シルヴィア・プラス 「ベル・ジャー」ISBN:4309204015

シルヴィア・プラスの小説も詩も読む前から、どうしてこんなの彼女の伝記物*1が日本で多く出ているのか不思議だった。そして、なんとなくわたしは、小説「ベル・ジャー」が大のお気に入りとなって、それからひとつつづ彼女の自伝を漁るようになるような予感がしていた。が、予感は外れた。シルヴィア・プラスについてまわる、オーブンに頭を突っ込んで自殺したという彼女の生涯のあまりに簡単でドラマチックな説明をわたしは、濃い茶色のワンピースで長い髪を垂らした女性がオーブンに頭をつっこんでいる場面を想像していた。
そして、このあまりに自伝的な小説「ベル・ジャー」で生硬な文書で綴られる彼女の人生をのぞき読むことは、特に精神病院の生活になってから息苦しさを覚えた。こちらもまた精神的な余裕がない状態であったからか、ある種の精神的影響すら感じてしまうのだ。主人公を含めて登場人物全てが、善良なる人々であるが故のその裏面が描かれる。
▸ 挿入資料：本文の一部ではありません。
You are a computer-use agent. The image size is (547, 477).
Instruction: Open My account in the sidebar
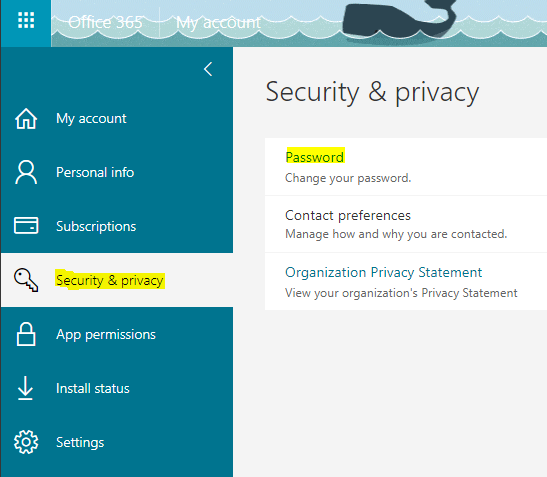117,119
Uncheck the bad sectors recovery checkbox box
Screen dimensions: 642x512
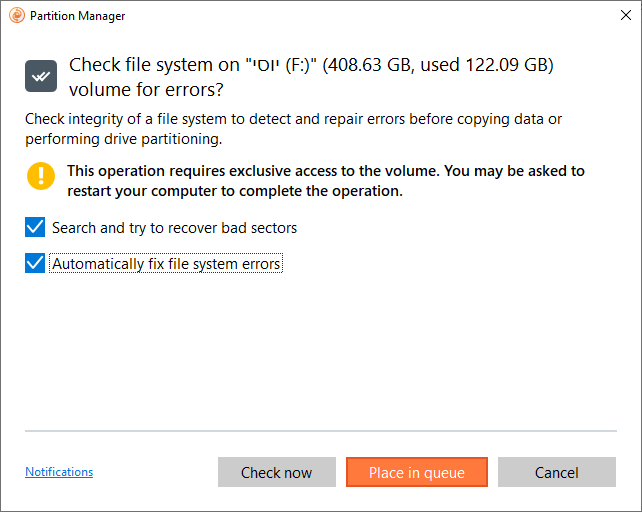(35, 227)
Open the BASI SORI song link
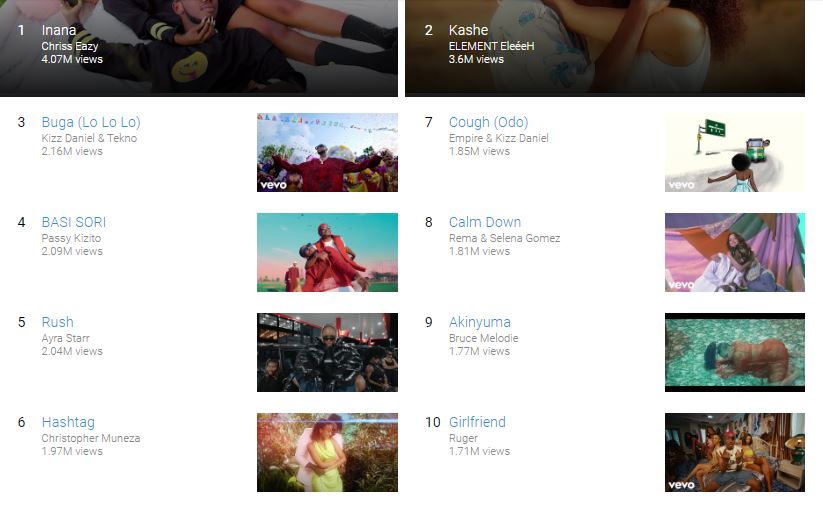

みんなが職業やその人の置かれた状況に差別意識を持って、
と、好きな部分を見つけられなかったところから一日たってパラパラと読み返すに、「ベル・ジャー」というつり鐘形のガラスの覆いの中にいると感じる彼女の生活を時には詩的に描きながらも丹念で精密なその描写は、彼女の部屋から病院からボストンへそして、世界中へ繋がらせている。これはおそらくフェミニスト的なテキストとして読まれるであろうけど、もっと単純でいとしいはずの「生き延びる」ことについての秘密を探させる。彼女自身が最終的にそれを見つけられなかったにしろ、間違いなくこの小説の中にはいくつもの鍵がこっそりと置かれていた。